Embodiments of the present disclosure relate to methods, systems, and apparatus for extracting ecDNA (and in some embodiments, enriching isolated/extracted ecDNA), while separating ecDNA from chromosomal DNA for downstream molecular analysis by, for example, DNA sequencing, and imaging via, for example, optical mapping (optical mapping), electron microscopy, and atomic force microscopy.

In some embodiments, the systems and/or devices on which the methods of the present disclosure may be performed (or used to perform) include, inter alia, gel electrophoresis instruments and consumables in general form, e.g., as illustrated in fig. 11-13 and 15 of US10131901B2 and related patents and applications (all of which are incorporated herein by reference in their entirety). In some embodiments, and as shown in fig. 1a-b, the consumable is an sepharose cartridge having two wells/cavities/compartments (these terms are used interchangeably in this disclosure) for holding a liquid sample positioned relatively close together (preferably 1-5mm apart, more preferably 1-3mm apart). The gel is formed in a buffer suitable for DNA electrophoresis. The agarose concentration of the gel is preferably 0.3% to 3% (weight% g/100 ml), and more preferably 0.75% to 1.5%.

Thus, in fig. 1a, it is an exploded view of a cartridge (according to some embodiments) comprising a top (1), a bottom (2) and an elution module assembly (3).
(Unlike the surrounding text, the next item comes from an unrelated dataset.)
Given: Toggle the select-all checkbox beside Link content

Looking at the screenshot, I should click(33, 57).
The top and bottom of the case may be glued or otherwise secured together. The left side of the elution module may be bound to a DNA-permeable filter material and the right side may be bound to a DNA-impermeable ultrafiltration membrane. After assembly of the cassette top and bottom, the elution module may be glued or otherwise secured into a slot (13) in the top of the cassette. After insertion of the cartridge, the left face of the elution module is configured to form the right border of the gel column.
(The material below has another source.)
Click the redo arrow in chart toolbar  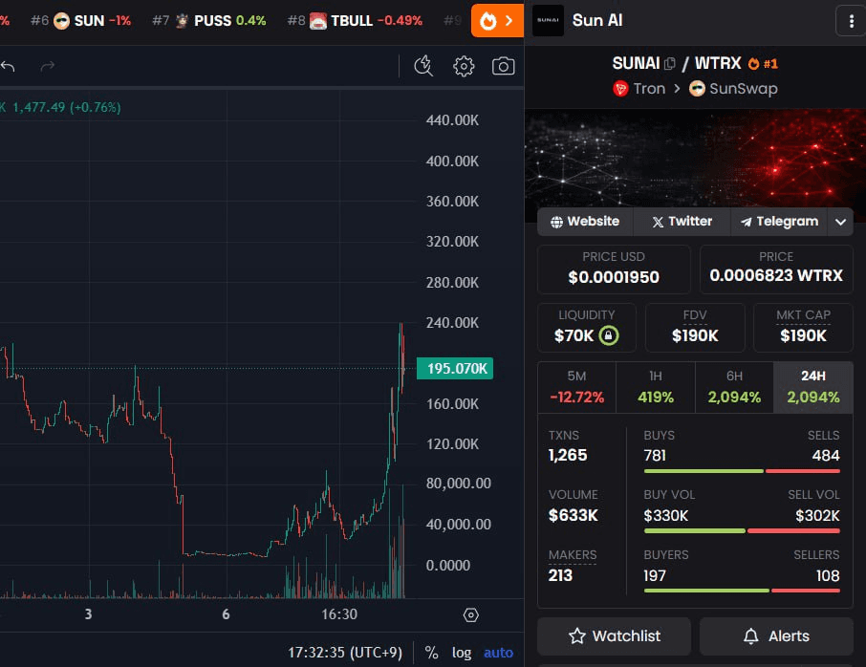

Each cartridge may comprise two separate sample processing regions, separated left and right (not visible in the view) by a wall extending from inside the cartridge top (2) between the elution electrode channels (9) and (10) located in the central region of the cartridge. The cartridge top includes a port (11) for a negative separation electrode and a port (12) for a positive separation electrode. The separation electrodes are configured to provide an electrophoretic field that moves the negatively charged molecules along the gel column axis. Also shown are ports for a negative elution electrode (9) and a positive elution electrode (10) which can be used to electroelute negatively charged molecules from the gel from left to right into an elution module filled with buffer. The ports of the sample well (8) and reagent well (7) are also indicated.

Fig. 1b illustrates the position of the gel column (4) in the cassette with the cassette top removed. In some embodiments, and as shown, the gel appears to be unsupported on several sides because its boundaries are defined by walls on the underside of the top of the cartridge. The positions of the sample well (6) and the reagent well (5) are indicated. Fig. 2a illustrates a top view of the assembled cassette, while fig. 2b illustrates a top view of the assembled cassette with the top cover removed. All references are the same as in fig. 1a and 1 b.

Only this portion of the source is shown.